On a test environment, we're seeing this kind of log from the Datomic Peer:
;; ~5 hours CI inactive (if this is relevant)
DEBUG 2021-06-18T13:32:37.702 [clojure-agent-send-off-pool-23]: {:event :kv-cluster/get-val, :val-key "60a4cc9e-ac11-40fe-9bd0-582f8209a403", :phase :begin, :pid 7, :tid 225}
;; 15 minutes pass....
DEBUG 2021-06-18T13:48:25.091 [clojure-agent-send-off-pool-23]: {:event :kv-cluster/get-val, :val-key "60a4cc9e-ac11-40fe-9bd0-582f8209a403", :msec 947000.0, :phase :end, :pid 7, :tid 225}
;; This next one finishes in 21ms:
DEBUG 2021-06-18T13:48:25.094 [clojure-agent-send-off-pool-23]: {:event :kv-cluster/get-val, :val-key "60128f6d-25fb-41f0-a6c2-9c5e73267da7", :phase :begin, :pid 7, :tid 225}
DEBUG 2021-06-18T13:48:25.115 [clojure-agent-send-off-pool-23]: {:event :kv-cluster/get-val, :val-key "60128f6d-25fb-41f0-a6c2-9c5e73267da7", :msec 21.0, :phase :end, :pid 7, :tid 225}
;; and now we start processing the transacts that queued up when the tests started...
INFO 2021-06-18T13:48:25.117 [manifold-execute-43]: {:event :peer/transact, :uuid #uuid "60cca429-7908-49b1-82c8-56b50effb4ce", :phase :start, :pid 7, :tid 282}
DEBUG 2021-06-18T13:48:25.234 [clojure-agent-send-off-pool-24]: {:event :peer/accept-new, :id #uuid "60cca429-7908-49b1-82c8-56b50effb4ce", :phase :begin, :pid 7, :tid 226}
DEBUG 2021-06-18T13:48:25.234 [clojure-agent-send-off-pool-24]: {:event :peer/accept-new, :id #uuid "60cca429-7908-49b1-82c8-56b50effb4ce", :msec 0.462, :phase :end, :pid 7, :tid 226}
INFO 2021-06-18T13:48:25.235 [clojure-agent-send-off-pool-24]: {:event :peer/transact, :uuid #uuid "60cca429-7908-49b1-82c8-56b50effb4ce", :phase :end, :pid 7, :tid 226}
After those 15 minutes of waiting, the peer moved on and transacted all the transactions that happened to queue in the meantime, as if nothing happened. There do not seem to be any interesting or anomalous logs in the Transactor for this time period.

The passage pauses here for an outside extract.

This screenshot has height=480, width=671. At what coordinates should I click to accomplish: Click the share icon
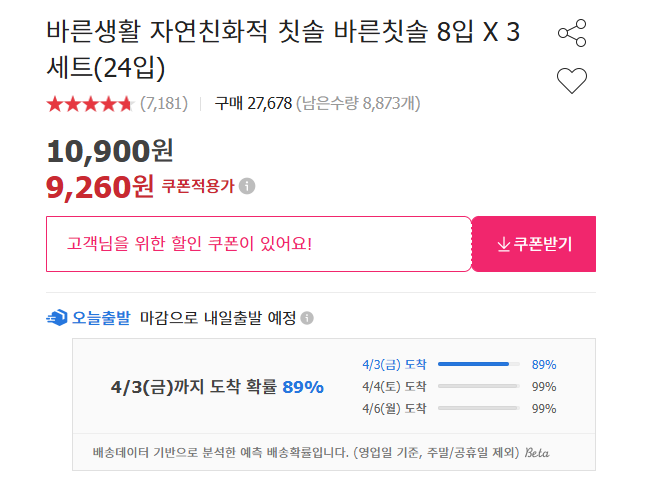pos(572,34)
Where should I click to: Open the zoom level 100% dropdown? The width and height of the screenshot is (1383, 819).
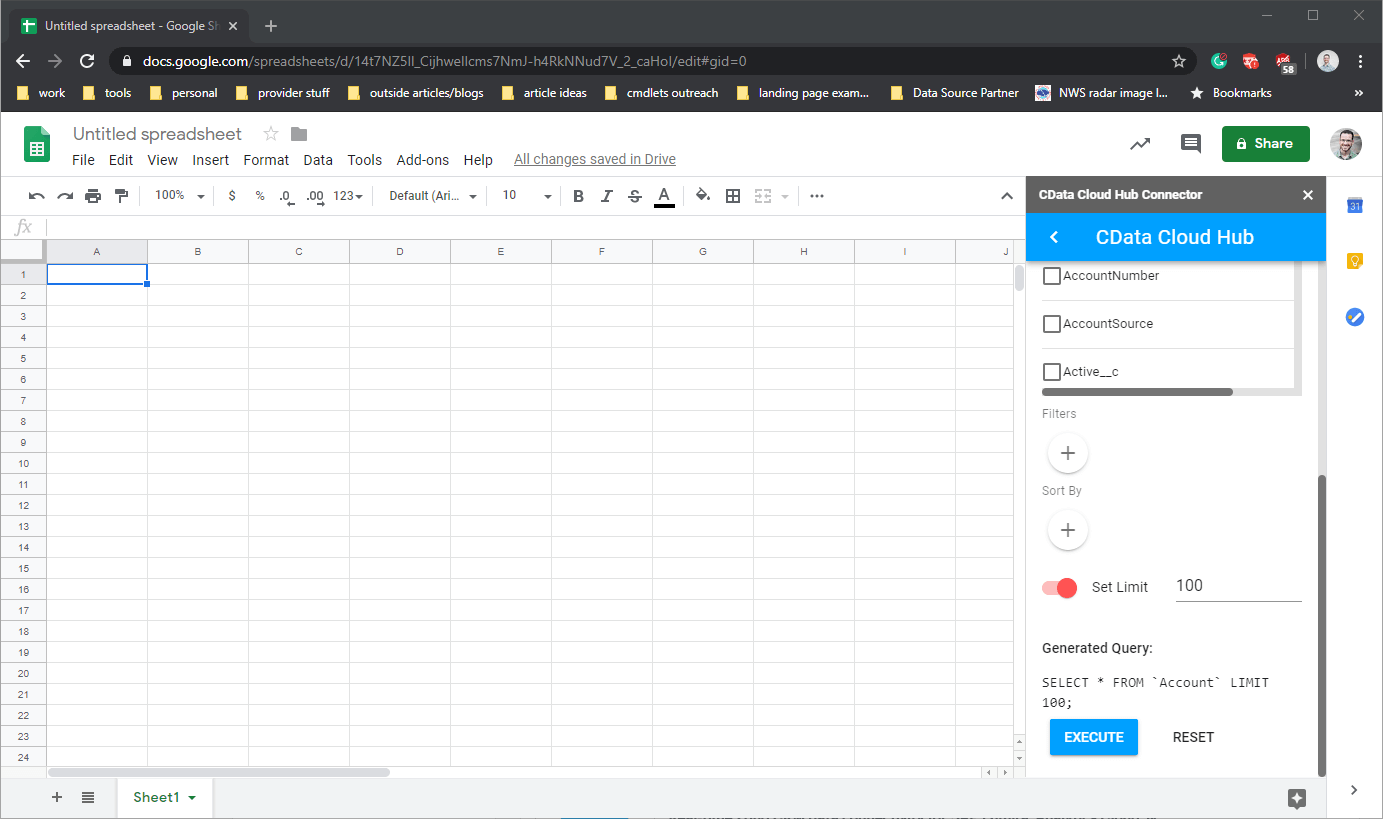click(x=179, y=196)
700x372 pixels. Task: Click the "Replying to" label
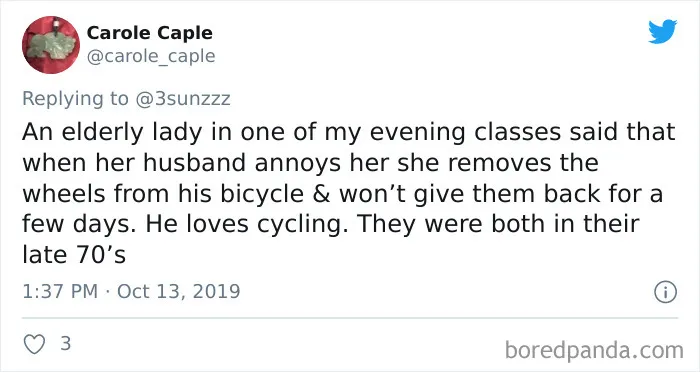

Datomic Peer (1.0.6269) with PostgreSQL storage. The peer and transactor are both running on Kubernetes, but Postgres is hosted outside of the k8s cluster.
I think my followup questions are:
- Any idea what could be going on with the
:kv-cluster/get-val
and how to go about debugging this further?
- Is there some timeout we can configure to avoid this kind of situation in a production environment?
- Is the probable culprit Kubernetes? If so, has someone seen or fixed similar behavior before?
- These logs are happening at the DEBUG level, otherwise we would not even know that the Peer was blocking/hanging/waiting. Are there other metrics or logs we should be monitoring to identify this kind of problem?